Materials and layout
Materials, pipe sizes, and bend radii all effect the efficiency and reliability of a hydraulic distribution system. Careful engineering and proper design can eliminate potential causes of fatigue and failure, protecting both human safety and machine health.
Addressing “noise ripple”
Faulty design can lead to oscillations—noise ripple—that can be carried by the hydraulic fluid throughout the system. These oscillations can impact test results. Choosing the correct size and optimum location for accumulators and other suppression devices can help eliminate the problem.
Risk mitigation and fault tolerance
Risk mitigation and fault tolerance are complementary concerns. Increasing degrees of risk mitigation can become expensive. Where risk is accepted, systems can be designed for fault tolerance. For example, if a filter becomes clogged, the system can be designed to provide warning and, if necessary, shut down in a controlled manner to avoid damage. Determining the balance between risk mitigation and fault tolerance should be part of the system design process.
In many areas, systems are subject to regulations, including EN, PL, and SIL. System designers must be fully aware of and familiar with pertinent regulations in order to keep systems in compliance.
Our engineers are cognizant of the issues encountered in hydraulic system design. Learning from observed examples of both problematic and best-in-class designs, we have vast knowledge of distribution dynamics, potential trouble spots, and optimal conditions for equipment operation. This knowledge would be prohibitively time-consuming and expensive to obtain as an individual lab or facilities manager.

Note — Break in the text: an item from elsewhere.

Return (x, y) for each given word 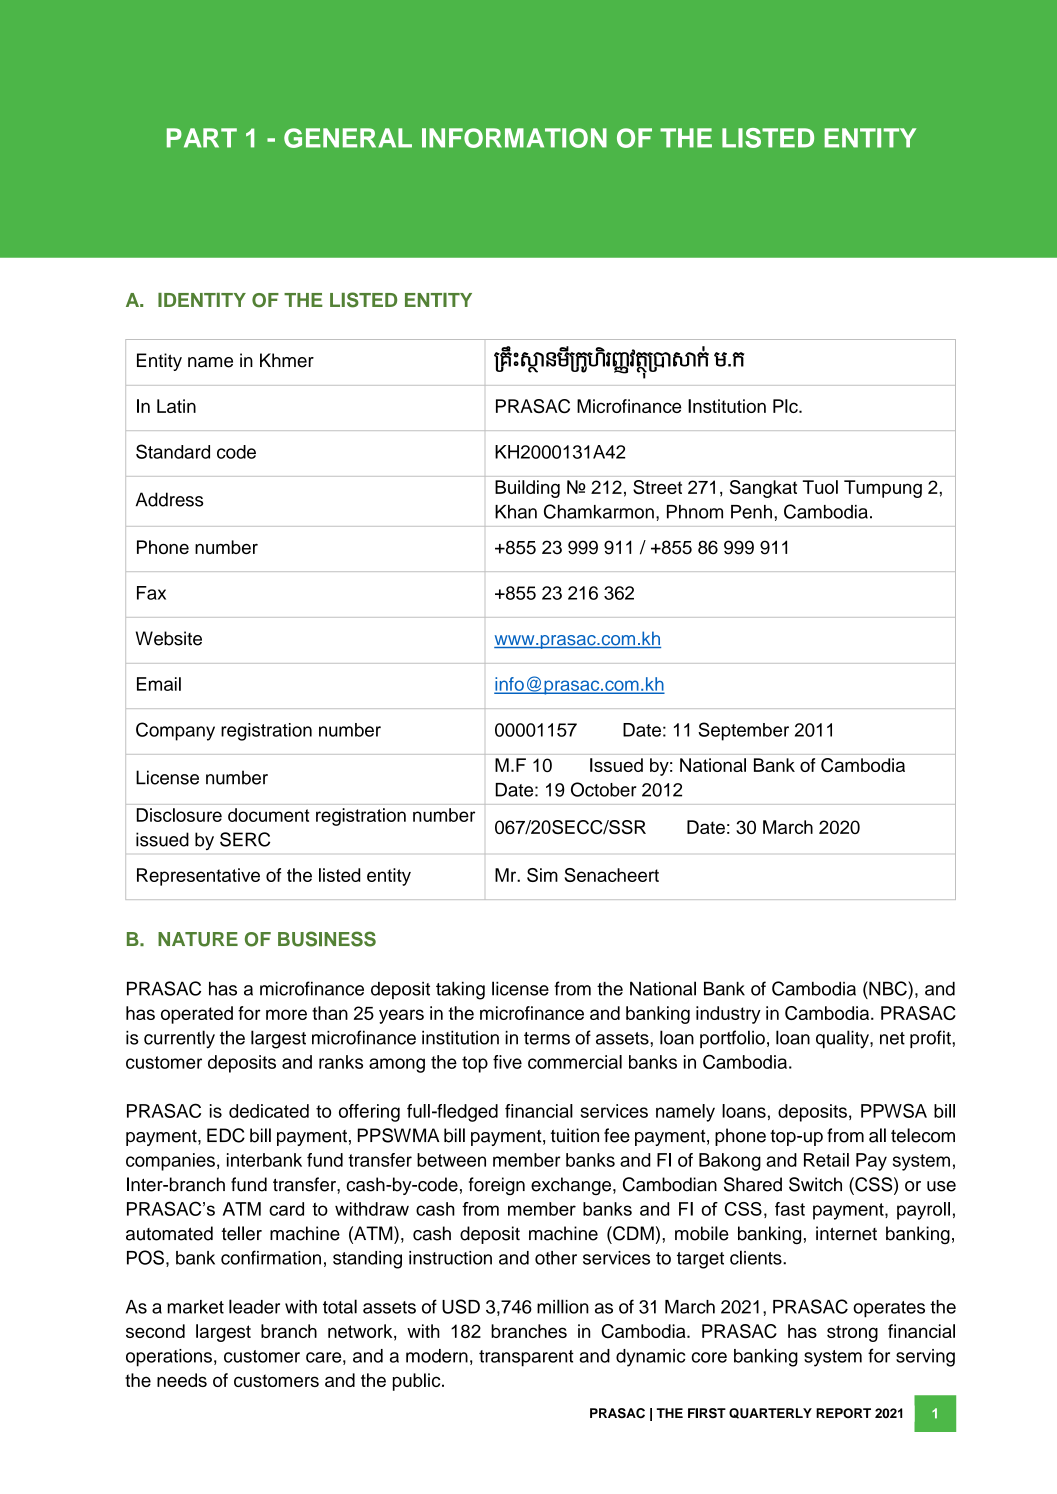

On a daily basis, we work with customers to understand installation requirements and help evaluate tradeoffs to design distribution systems that meet customers’ needs, both functional and economic. When you need to modify or expand your system, we can help determine the best way to accommodate the change; and we can provide the services you need to prolong the life of your test equipment and hydraulic fluid and keep your system operating safely, smoothly and reliably.